At the same time, I'm hopeful that current policies are more likely to represent an upper bound than a lower bound on warming outcomes this century. The idea that we will not enact any more stringent climate polices for the next 75 years seems unlikely.
Looking at your great paper, I must admit, that I have difficulties finding the amount of emissions / effects of tipping points (like GHG emission from thawing permafrost, change in albedo north polar ocean etc).
Your paper is something I've thought a lot about in the past week, and now I'm wondering - how significant of an impact will the drastic shift in US climate policy have on this modelling?
Exactly. Carbon sinks are increasingly turning into carbon emitters, while the frequency and intensity of wildfires continue to rise. Additionally, global marine algae populations are in decline. The biosphere is reacting to higher temperatures, and these changes are likely to intensify.

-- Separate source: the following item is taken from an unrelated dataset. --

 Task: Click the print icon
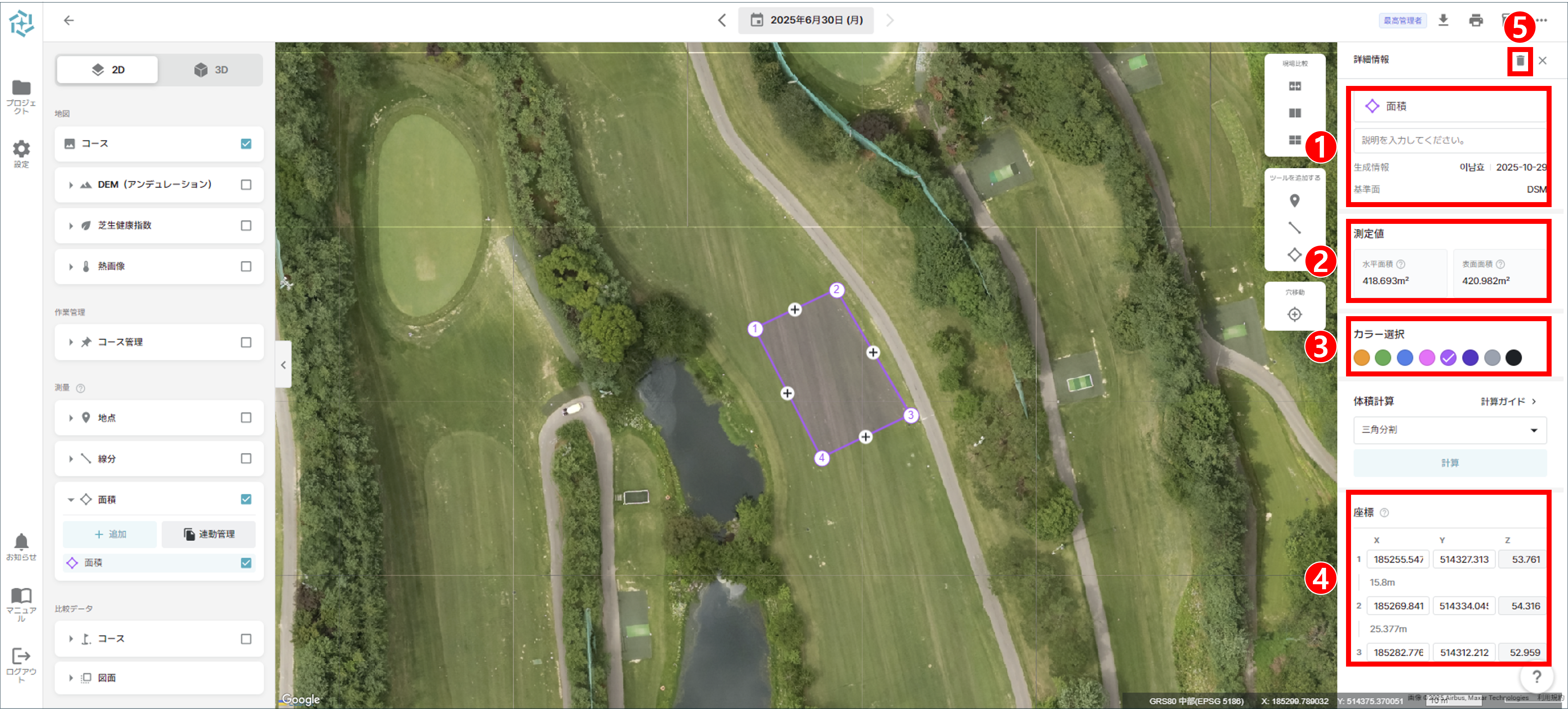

This one in general as this trend now becomes apparent - not yet clear, but seems that we get here a robust signal with the most recent years included: "The Impact of Recent Climate Change on the Global Ocean Carbon Sink"; https://agupubs.onlinelibrary.wiley.com/doi/10.1029/2023GL107030
Excellent thread. 2.7C is fairly encouraging as we still have 75 years till 2100 to bring emissions and temp down, as the IPCC expects we will have to do in addition to limiting emissions. Geoengineering and C removal technologies clearly needed in addition to emissions reduction.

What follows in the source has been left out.